Figure 4.
Developmental Progression from E3 to E7 Showing the Formation of Blastocyst Lineages
(A) Three-dimensional diffusion map representation of all cells, showing lineage assignment and embryonic day, respectively. A total of 94 lineage-specific genes at E5 were used as input (Supplemental Experimental Procedures). DC, diffusion component.
(B) Lineage segregation of all 1,529 cells with respect to ICM versus TE. Left: the expression of every cell with respect to lineage-specific genes (axis represent diffusion-components [DC], analogous to principal components). The black line depicts a lineage-separating border that optimally separates the two classes of cells, determined by a support vector machine (Supplemental Experimental Procedures). Right: the y axis indicates the distance from the lineage decision boundary (black line in the left sub-figure). The x axis indicates pseudo-time, as determined in Figure 1F. Each embryo was assigned a time using the mean of the cellular pseudo-times of the cells in that embryo. Each dot below the x axis indicates an embryo, colored by the embryonic day of sampling.

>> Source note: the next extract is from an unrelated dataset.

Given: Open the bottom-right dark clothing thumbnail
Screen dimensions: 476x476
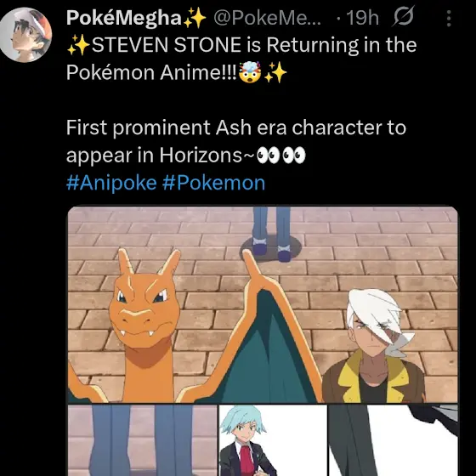Looking at the screenshot, I should pyautogui.click(x=394, y=440).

(C) As (B) but with respect to EPI versus PE.
(D) Gene-gene Pearson’s correlation matrix using the top 100 lineage-specific genes from each lineage. Gene-modules were determined based on hierarchical clustering of the correlation matrix and labeled with representative genes being part of the cluster.
(E) Heatmap of expression levels (RPKM) for E3–E5 cells using the top 100 lineage-specific genes from each lineage. Cell groups were ordered according to their pre-determined groups, indicated by the colored dendrogram, and clustered within their respective group (E3, E4, E5.early, E5.mid, and E5.late). E5.mid cells were classified into three sub-groups based on the observed hierarchical clusters (EPI, PE, and TE). Genes were grouped according to observed hierarchical clusters and named based on which type of cells, and at which time point, the genes were expressed.
(F) RPKM mean expression levels of lineage-specific gene sub-clusters as identified in Figure 4D. Vertical lines indicate 95% non-parametric bootstrap confidence interval across cells (B = 1,000).
(G) RPKM expression levels of representative genes from each gene sub-cluster. Vertical lines indicate 95% non-parametric bootstrap confidence interval across cells (B = 1,000).